Pautei minha análise de Happy Valley, o quarto episódio da terceira temporada de For All Mankind, no quanto a previsibilidade é algo intrinsecamente positivo e não negativo em filmes e séries como volta e meia leio e ouço por aí. Mal sabia eu que, nem 10 dias depois, estaria escrevendo a crítica de Point and Shoot, que marca o começo do fim de Better Call Saul, em que exatamente o mesmo raciocínio é aplicável, com o episódio sendo um magnífico – irretocável mesmo – exemplo do que é a previsibilidade que deve ser cultivada, esperada e recebida com um sorriso esfuziante quando ela se presta a coroar uma narrativa.

Afinal de contas, mesmo considerando que Vince Gilligan e Peter Gould são mestres em subverter expectativas, a arma que Gus Fring escondera na lagarta da escavadeira em sua construção subterrânea em Black and Blue simplesmente precisava ser usada e, mais do que isso, precisava ser um elemento decisivo no embate entre ele e seu nêmeses Lalo Salamanca. E, no momento em que entendemos que a razão para Lalo mandar Kim matar Gus – algo definitivamente estranho e que não faria o menor sentido fora de contexto – é servir de mais um engodo do mexicano vingativo com o objetivo de afastar os soldados remanescentes da lavanderia de Gus, tudo de repente e finalmente se encaixa e passamos a acompanhar algo que perfeitamente decorre de tudo o que foi preparado pelos showrunners ao longo da temporada.

É perfeitamente possível que alguém diga que o conflito final foi rápido demais e anticlimático demais, com Gus apagando as luzes, correndo para pegar sua arma e atirando na direção geral de Lalo enquanto Lalo atira na direção geral de Gus, o que faz o tiro certeiro de Gus ser, essencialmente, sorte (mas isso está até embutido no título: “aponte e atire”!). Entenderei quem concluir assim, mas eu vejo extrema beleza nessa aparente simplicidade do momento. Beleza técnica com a fotografia noturna cheia de sombras banhando os dois mais sinistros personagens do Universo Breaking Bad, sombras essas que são perfuradas pelos flashes dos tiros e com a arquitetura sonora lidando com os passos no chão de terra, os sons de cada arma, as respirações laboriosas de Lalo morrendo e Gus alvejado não mortalmente e assim por diante. E beleza narrativa, pois esses poucos segundos de ação efetiva são o clímax de um magnificamente bem arquitetado plano por Gilligan e Gould que acaba exatamente – sem tirar nem por – como precisava acabar.
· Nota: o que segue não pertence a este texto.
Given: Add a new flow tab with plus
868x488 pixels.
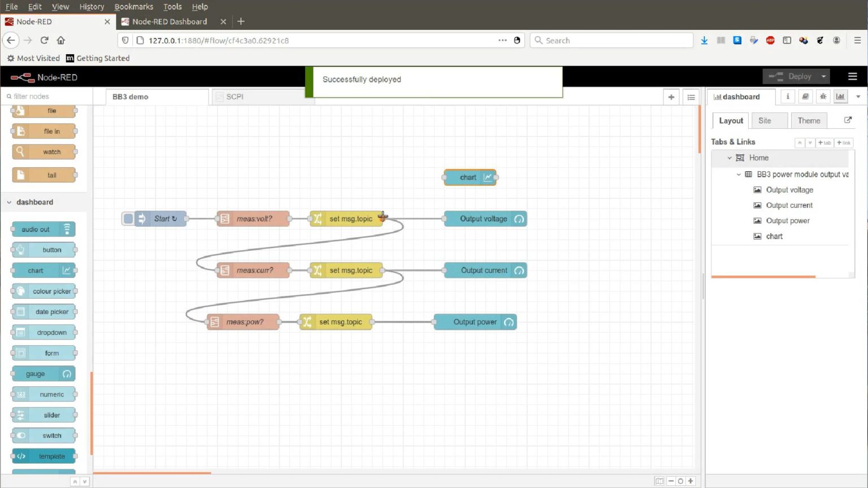Looking at the screenshot, I should 671,97.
Concordo que Lalo era um grande personagem e que Tony Dalton fará falta, mas de mortes cinematográficas e pirotécnicas a Sétima Arte está cheia. É absolutamente refrescante quando um dos principais vilões de uma obra simplesmente… morre. E, claro, é lindamente poético – justiça poética! -, pois essa morte suja e rápida vem imediatamente depois que Lalo infligira quase exatamente a mesma coisa em Howard Hamlin, com a grande diferença de que o advogado morre tragicamente sem sequer entender o que está acontecendo e, mais dolorosamente ainda, tentando de alguma forma ajudar Kim e Jimmy. Temos que também lembrar que a velocidade vertiginosa e o silêncio quase total do tiroteio entre Gus e Lalo faz contraste com a outra grande morte da temporada, a de Nacho em Rock and Hard Place, essa sim quase cerimonial e com tempo suficiente para que tudo o que precisava ser dito seja dito.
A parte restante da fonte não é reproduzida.